**Study text:**
┄┄┄┄┄┄
Change plots to use plotnine #112

patrick-miller · 2017-08-22T21:21:02Z

Here I am replacing all of the plots with the ggplot inspired plotnine package. I think that these look good to me, but let me know what you think.

rdvelazquez · 2017-08-22T22:54:23Z

Nice work. These look really good based on my first look at them. A few quick comments:

Should you also revise the utils.py file to remove the functions that we no longer need?
I really like the revision to the probabilities plots at the end of the notebook (showing the plots for all three models). I think labeling the axis would also be very helpful.

dhimmel

Nice. What do you think about the default plotnine style? In general, I find theme_bw to be more aesthetic. If we want, we can define a style in utils. Always can do this in a future PR. Here are some ggplot2 mods I often use.

dhimmel · 2017-08-23T19:01:04Z

scripts/2.mutation-classifier.py

 import numpy as np
 import pandas as pd
-import seaborn as sns
+from plotnine import *


Let's avoid import * (reasons). If you're worried about plotnine taking up lot's of space you could do something like import plotnine as pln or import plotnine as gg.

Agreed, I was just copying from some plotnine examples.

dhimmel · 2017-08-23T19:09:02Z

scripts/2.mutation-classifier.py

+(ggplot(cv_results_df, aes(x='classify__alpha',
+                           y='mean_test_score',
+                           fill='feature_set'))
+ + geom_bar(stat='identity', position='dodge')


I'm not sure a barplot is the best. I'm thinking a scatterplot with model shown via line/dot color or via facet.

You could do a scale_x_log10 so the x-axis is continuous rather than discreet.

Ideally plot would expand_limits for y to include 0.5 and 1. This will have to wait until the next plotnine release: see has2k1/plotnine@192609d. In other words, 0.5-1.0 should be the ylim unless AUROCs are below 0.5 in which case the lower bound should accommodate the lowest AUROC.

I switched to a scatterplot and the log scale -- it initially looked funky to me with the default theme. I used a hack to get 'expand limits'.

dhimmel · 2017-08-23T19:14:34Z

scripts/2.mutation-classifier.py


-Vega(final_spec)
+
+pd.pivot_table(auc_output,


Minor: models as rows and partition as columns makes a little more sense to me.

patrick-miller · 2017-08-24T16:59:38Z

I translated one of my R ggplot themes to plotnine in the utils.py file. We can play around with this and the color scheme for the plots. The ROC plot might be a little busy.
┄┄┄┄┄┄
**Instructions:**
A. In the plotnine pull request thread, which theme does dhimmel find more aesthetic than the default plotnine style?
B. Write the next part of the plotnine pull request thread, starting after its last comment.

**Entries supplied:**
┄┄┄┄┄┄
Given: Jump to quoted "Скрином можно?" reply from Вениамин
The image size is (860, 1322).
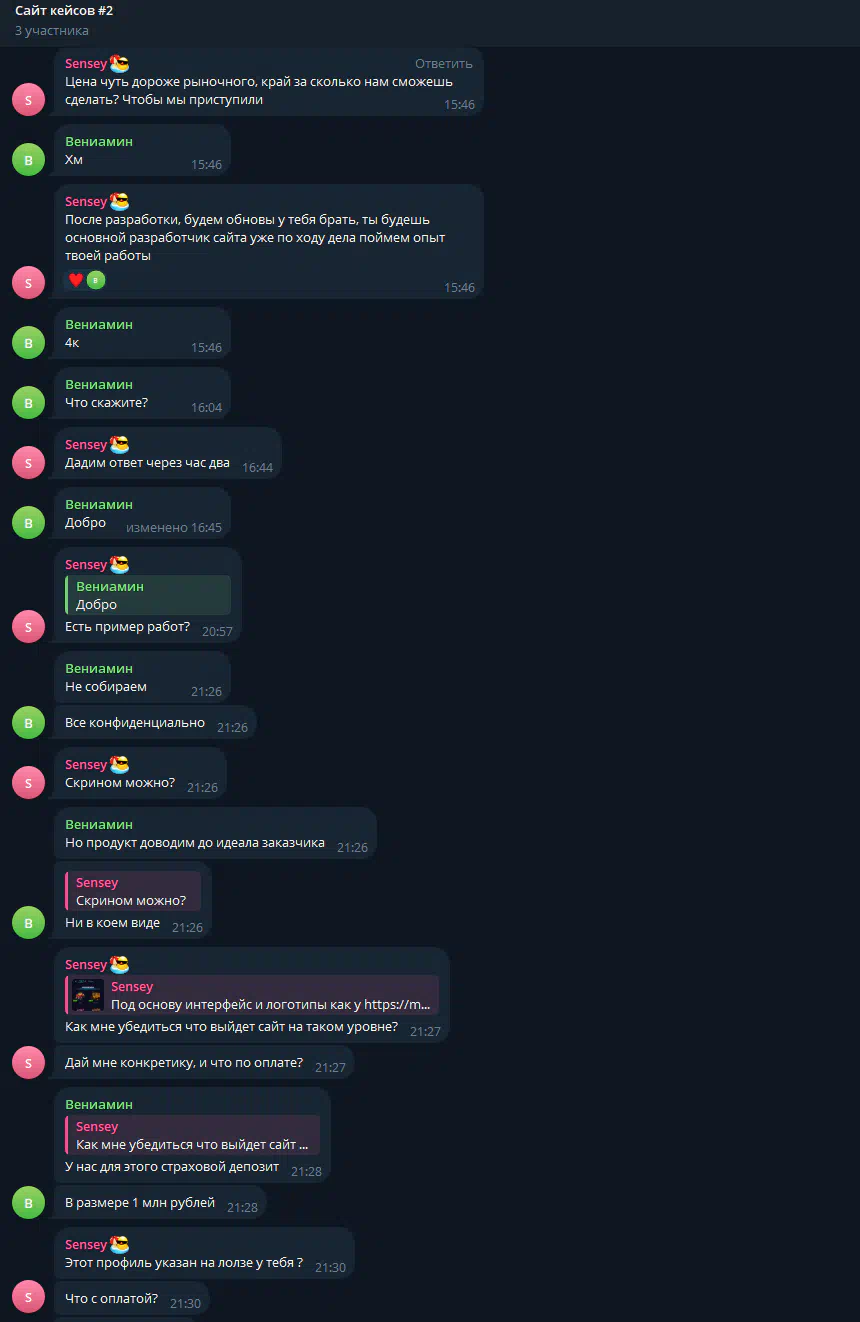Looking at the screenshot, I should click(x=133, y=891).
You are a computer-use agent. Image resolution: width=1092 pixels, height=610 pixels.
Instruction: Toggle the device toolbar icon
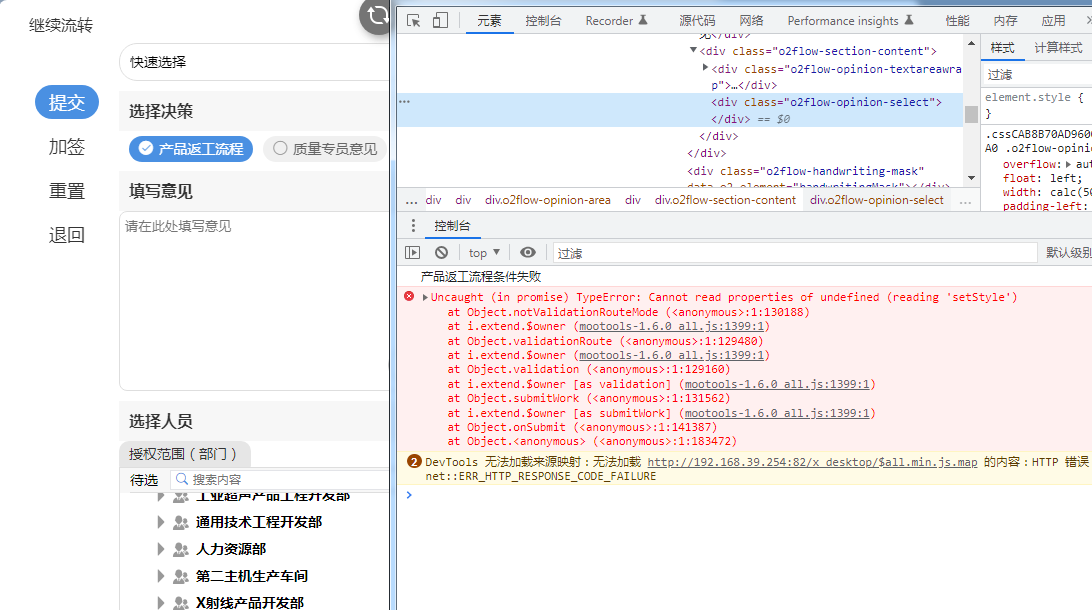pyautogui.click(x=440, y=20)
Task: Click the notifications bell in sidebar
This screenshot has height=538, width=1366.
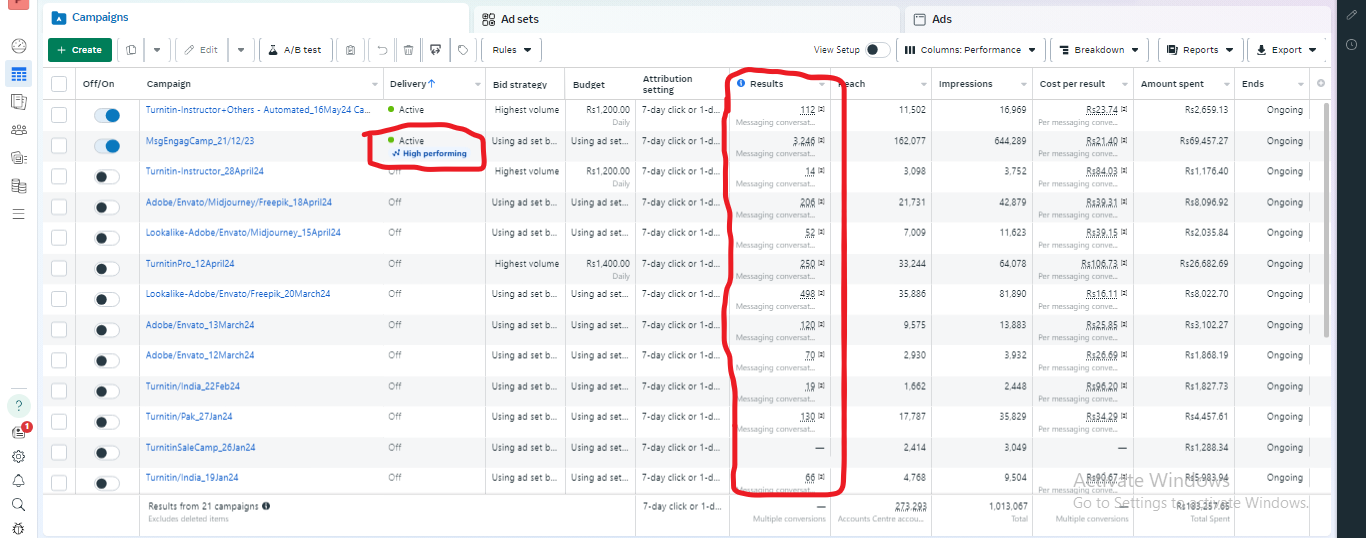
┄┄┄┄┄┄
**Exercise answers:**
A. theme_bw

B.
rdvelazquez · 2017-08-24T17:32:09Z

Would it be possible to show the actual AUROC values on the AUROC plot? Maybe next to the lines on the legend? If not maybe we can insert a table that shows this. I think this is one of the more important pieces of information in the notebook so it would be good to be able to easily see the testing and training AUROC for each model.

dhimmel · 2017-08-25T15:31:07Z

@rdvelazquez I gave you write access to this repo. After all your suggestions have been addressed and @patrick-miller is done, you can "Squash and merge" this pull request. Make sure to select "Squash and merge" rather than "Create a merge commit"

patrick-miller · 2017-08-25T16:34:23Z

I agree @rdvelazquez about the AUROC values. I include them in the next few cells, but it would be better to have them inside the plot itself. Because there are 6 values, things can get cluttered. Maybe we only include the test AUROC inside the plot?

dhimmel · 2017-08-25T17:02:16Z

I'm fine with the current display of AUROCs (in the following cell). I don't think there is really a clean way to include them in the plot.

dhimmel · 2017-08-25T17:23:46Z

utils.py

+          panel_grid = gg.element_line(color = "#b3b3b3"), 
+          panel_grid_major_x = gg.element_blank(),
+          panel_grid_minor = gg.element_blank(),
+          strip_background = gg.element_rect(fill = "#e5e5e5", color = None),


Consider changing #e5e5e5 to #FEF2E2 for strip.background color to make the facet strips a little less drab.

dhimmel · 2017-08-28T20:44:16Z

@patrick-miller merge when you're ready. So ml-workers should be able now to directly use this notebook?

@dcgoss how should we go about using this notebook in production? Can ml-workers just use the URL for this notebook once it's merged?

rdvelazquez · 2017-08-28T21:03:07Z

how should we go about using this notebook in production? Can ml-workers just use the URL for this notebook once it's merged?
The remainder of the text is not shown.